Trotzdem: Ein Schelm, wer denkt, Astra Kid würden nun versuchen, als Trittbrettfahrer auf den Hype deutschsprachiger Rockmusik aufzuspringen. Nur zu gut wissen die vier, dass diejenigen, die heute modern sind, morgen schon wieder aus der Mode sind. Deshalb amüsiert Pele die Frage nach der Szenezugehörigkeit auch eher. Das Lustige ist ja, dass jedes Mal, wenn wir ein Album veröffentlichen, so etwas passiert. Als Planet der Affen rauskam, waren gerade Echt bekannt, bei Müde, ratlos, ungekämmt gab es jede Menge Bands aus Hamburg, und jetzt sind es die zweite deutsche Welle Bands. Wir fühlen uns nicht dazugehörig, weil wir einfach unser Ding machen. Wir schauen da nicht drauf. Ich mag gute Musik, und dabei ist es mir egal, ob sie deutsch- oder anderssprachig ist.
Sie ist also immer noch da, die alte Punkrock-Attitüde, nicht nach den Regeln spielen zu wollen und das Fähnchen auf keinen Fall in den Wind zu hängen. Das hat sich inzwischen herumgesprochen, und so konnten sich Astra Kid nach der Veröffentlichung des letzten Albums neben unzähligen eigenen Konzerten und Festivalauftritten auch ausgiebig auf großen Bühnen austoben und begleiteten Wir Sind Helden oder auch die Stereophonics. Inzwischen haben einige Heldenverehrer, die damals in den ersten Reihen standen, sogar eigens Astra-Kid -Fanclubs gegründet.

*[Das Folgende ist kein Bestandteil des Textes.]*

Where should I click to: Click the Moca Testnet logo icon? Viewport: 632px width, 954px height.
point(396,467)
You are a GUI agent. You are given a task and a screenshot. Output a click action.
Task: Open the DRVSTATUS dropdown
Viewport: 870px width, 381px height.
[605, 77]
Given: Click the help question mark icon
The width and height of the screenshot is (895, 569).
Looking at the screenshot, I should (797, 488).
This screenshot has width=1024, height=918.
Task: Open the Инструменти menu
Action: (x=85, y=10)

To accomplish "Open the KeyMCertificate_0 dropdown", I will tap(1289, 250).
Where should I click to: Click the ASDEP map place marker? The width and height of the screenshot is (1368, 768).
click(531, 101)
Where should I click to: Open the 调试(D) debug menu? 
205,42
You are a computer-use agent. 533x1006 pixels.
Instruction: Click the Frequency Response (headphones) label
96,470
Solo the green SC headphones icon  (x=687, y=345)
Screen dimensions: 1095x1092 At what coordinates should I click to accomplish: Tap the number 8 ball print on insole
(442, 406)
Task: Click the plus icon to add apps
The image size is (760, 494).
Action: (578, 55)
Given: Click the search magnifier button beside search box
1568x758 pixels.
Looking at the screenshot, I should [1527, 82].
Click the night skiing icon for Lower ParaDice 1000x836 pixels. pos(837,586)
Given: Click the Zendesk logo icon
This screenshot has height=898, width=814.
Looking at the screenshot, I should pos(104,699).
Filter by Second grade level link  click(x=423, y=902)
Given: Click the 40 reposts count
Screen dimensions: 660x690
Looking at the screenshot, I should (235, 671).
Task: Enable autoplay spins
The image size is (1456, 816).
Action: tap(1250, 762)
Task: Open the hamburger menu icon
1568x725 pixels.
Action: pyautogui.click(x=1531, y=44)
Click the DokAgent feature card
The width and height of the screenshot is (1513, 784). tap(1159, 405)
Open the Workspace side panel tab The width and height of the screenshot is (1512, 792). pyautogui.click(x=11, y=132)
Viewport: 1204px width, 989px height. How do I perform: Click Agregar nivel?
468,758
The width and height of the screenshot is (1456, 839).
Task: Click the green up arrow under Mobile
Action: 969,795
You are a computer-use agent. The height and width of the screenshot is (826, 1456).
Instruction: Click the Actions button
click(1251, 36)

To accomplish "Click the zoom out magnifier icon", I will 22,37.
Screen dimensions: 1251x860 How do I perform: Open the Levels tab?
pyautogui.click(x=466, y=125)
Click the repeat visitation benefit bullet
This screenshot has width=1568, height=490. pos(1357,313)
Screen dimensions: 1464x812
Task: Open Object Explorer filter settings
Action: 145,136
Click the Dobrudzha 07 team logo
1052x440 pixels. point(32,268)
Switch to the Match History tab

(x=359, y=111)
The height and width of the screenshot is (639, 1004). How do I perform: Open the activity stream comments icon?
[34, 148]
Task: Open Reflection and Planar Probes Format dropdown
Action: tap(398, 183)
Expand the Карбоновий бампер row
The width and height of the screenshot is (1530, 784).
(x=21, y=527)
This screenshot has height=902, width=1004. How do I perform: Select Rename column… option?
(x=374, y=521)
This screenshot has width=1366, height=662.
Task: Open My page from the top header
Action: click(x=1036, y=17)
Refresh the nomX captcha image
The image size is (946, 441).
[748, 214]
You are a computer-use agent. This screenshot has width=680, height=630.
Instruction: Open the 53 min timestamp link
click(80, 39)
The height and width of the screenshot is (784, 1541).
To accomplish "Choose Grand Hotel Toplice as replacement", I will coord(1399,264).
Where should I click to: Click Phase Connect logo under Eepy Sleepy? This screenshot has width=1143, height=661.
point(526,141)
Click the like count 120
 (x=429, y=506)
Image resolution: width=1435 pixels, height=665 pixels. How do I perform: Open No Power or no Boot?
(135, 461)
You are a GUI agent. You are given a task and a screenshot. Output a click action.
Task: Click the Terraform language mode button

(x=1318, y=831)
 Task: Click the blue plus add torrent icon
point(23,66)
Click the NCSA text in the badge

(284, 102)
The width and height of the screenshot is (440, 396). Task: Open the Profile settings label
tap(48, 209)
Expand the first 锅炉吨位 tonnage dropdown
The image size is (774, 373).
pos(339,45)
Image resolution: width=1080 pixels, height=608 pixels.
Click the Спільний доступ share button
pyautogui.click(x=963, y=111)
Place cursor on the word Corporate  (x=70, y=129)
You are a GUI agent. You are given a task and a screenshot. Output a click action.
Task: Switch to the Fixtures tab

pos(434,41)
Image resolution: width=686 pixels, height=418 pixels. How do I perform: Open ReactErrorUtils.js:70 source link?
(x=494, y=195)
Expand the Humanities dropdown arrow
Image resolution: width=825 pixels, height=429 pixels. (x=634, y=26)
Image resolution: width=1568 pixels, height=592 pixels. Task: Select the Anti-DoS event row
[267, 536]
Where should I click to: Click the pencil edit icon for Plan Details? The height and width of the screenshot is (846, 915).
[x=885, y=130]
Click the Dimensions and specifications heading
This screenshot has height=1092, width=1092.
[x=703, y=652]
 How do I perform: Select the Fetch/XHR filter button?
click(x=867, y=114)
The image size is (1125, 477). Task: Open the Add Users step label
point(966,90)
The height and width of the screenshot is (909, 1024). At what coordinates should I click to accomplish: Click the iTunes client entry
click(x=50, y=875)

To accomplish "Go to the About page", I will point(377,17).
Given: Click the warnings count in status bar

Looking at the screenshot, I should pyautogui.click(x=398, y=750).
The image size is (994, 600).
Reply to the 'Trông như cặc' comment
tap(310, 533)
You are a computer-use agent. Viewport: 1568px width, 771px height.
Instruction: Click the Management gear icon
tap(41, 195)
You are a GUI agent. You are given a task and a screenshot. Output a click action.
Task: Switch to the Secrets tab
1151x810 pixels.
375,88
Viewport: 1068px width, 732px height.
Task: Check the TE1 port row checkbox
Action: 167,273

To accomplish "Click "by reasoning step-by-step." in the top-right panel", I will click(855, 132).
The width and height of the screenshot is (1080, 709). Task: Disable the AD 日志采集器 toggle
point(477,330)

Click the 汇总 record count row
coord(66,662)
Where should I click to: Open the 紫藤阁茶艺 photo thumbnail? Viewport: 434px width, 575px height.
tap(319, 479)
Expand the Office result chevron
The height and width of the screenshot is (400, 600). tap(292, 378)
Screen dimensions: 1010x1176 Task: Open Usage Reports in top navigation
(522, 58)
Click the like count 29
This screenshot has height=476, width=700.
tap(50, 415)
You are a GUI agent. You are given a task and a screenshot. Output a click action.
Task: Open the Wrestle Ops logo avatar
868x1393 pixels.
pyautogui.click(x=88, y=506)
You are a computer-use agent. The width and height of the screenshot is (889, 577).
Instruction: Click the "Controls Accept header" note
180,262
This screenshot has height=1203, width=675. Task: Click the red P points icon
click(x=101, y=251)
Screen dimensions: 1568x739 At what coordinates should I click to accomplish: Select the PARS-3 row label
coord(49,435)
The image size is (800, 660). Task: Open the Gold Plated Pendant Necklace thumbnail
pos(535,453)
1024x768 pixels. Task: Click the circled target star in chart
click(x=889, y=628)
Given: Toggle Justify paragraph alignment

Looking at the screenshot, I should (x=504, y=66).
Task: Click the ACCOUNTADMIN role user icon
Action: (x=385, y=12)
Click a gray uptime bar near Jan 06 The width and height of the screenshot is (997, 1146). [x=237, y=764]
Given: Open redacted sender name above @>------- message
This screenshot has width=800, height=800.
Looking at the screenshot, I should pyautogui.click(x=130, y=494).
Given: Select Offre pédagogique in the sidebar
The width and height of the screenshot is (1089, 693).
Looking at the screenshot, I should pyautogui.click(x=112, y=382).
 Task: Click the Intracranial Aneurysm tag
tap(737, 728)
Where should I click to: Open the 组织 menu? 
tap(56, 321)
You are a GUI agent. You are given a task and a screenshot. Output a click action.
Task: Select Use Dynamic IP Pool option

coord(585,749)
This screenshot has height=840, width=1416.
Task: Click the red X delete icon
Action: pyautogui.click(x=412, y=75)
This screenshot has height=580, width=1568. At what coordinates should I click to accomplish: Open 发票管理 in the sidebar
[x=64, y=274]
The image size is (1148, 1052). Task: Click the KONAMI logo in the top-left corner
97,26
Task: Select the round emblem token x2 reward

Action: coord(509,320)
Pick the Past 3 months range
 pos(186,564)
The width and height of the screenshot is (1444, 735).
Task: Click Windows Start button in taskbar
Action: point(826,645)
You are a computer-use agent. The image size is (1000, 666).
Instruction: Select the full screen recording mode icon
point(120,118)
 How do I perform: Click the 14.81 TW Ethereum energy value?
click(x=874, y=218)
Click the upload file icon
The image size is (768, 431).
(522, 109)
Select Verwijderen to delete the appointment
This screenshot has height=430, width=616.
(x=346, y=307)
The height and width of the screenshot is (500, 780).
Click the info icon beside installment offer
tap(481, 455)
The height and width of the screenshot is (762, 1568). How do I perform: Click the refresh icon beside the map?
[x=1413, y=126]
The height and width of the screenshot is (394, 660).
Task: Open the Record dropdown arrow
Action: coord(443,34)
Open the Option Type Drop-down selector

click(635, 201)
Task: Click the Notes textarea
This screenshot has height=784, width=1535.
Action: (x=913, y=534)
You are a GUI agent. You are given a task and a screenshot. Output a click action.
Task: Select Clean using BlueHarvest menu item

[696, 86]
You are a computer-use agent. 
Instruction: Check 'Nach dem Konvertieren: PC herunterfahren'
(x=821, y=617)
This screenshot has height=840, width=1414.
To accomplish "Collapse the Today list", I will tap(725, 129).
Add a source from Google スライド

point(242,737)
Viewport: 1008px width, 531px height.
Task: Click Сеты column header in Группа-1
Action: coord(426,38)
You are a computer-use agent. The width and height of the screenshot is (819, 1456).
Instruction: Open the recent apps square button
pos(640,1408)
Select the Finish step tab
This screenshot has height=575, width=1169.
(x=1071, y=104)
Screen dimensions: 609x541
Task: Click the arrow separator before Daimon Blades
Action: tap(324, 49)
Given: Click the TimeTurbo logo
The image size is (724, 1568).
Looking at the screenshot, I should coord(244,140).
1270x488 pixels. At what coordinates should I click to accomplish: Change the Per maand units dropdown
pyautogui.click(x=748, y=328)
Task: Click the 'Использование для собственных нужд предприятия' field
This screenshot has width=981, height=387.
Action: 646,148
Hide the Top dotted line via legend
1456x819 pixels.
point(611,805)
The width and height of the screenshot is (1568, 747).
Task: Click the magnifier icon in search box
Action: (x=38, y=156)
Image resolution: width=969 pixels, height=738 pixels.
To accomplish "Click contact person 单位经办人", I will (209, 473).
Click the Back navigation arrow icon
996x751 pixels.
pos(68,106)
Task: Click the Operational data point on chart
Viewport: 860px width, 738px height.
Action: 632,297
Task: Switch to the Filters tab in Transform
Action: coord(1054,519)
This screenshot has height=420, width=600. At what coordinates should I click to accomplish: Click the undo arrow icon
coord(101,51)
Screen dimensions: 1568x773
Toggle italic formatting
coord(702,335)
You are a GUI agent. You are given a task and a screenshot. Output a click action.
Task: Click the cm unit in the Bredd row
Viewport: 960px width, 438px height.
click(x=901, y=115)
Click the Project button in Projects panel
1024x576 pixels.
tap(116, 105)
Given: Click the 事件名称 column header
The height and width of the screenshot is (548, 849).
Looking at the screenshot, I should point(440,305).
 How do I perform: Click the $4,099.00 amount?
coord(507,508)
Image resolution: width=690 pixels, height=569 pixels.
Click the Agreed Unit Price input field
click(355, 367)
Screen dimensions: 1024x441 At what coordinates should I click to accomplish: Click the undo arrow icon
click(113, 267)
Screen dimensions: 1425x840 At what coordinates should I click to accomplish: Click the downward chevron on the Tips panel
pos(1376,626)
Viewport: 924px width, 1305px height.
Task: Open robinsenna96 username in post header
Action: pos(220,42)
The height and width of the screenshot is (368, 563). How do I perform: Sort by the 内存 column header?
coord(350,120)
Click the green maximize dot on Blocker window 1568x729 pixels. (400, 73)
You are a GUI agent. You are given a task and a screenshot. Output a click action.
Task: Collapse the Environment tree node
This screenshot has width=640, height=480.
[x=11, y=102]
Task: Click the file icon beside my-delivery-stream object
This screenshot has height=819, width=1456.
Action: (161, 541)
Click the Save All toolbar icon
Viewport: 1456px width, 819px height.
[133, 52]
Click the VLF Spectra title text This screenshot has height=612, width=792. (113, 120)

Astra Kid ließen sich schon immer von amerikanischem und britischem (Alternative-)Rock inspirieren, aber auch bei den Vertretern der jüngeren deutschen Rockmusik haben sie hingehört. Schließlich ist das Quartett keinesfalls plötzlich aus dem Nichts aufgetaucht, sondern hat sich seit Mitte der 90er kontinuierlich nach oben gearbeitet und aus Erfahrungen gelernt. Auf dem neuen Album gibt es Zeilen wie Die Zeit dauert ewig, wenn sie lange weilt, beeilt sich nur, wenn man sie wirklich braucht, die nicht weniger clever sind als die Wortspiele auf dem Vorgängeralbum, aber vermehrt den Blick über den Tellerrand hinaus wagen.
Wie heißt es doch so treffend bei Monokultur? Lass dein monotones Leben liegen, leb' in stereo Astra Kid tun es auch!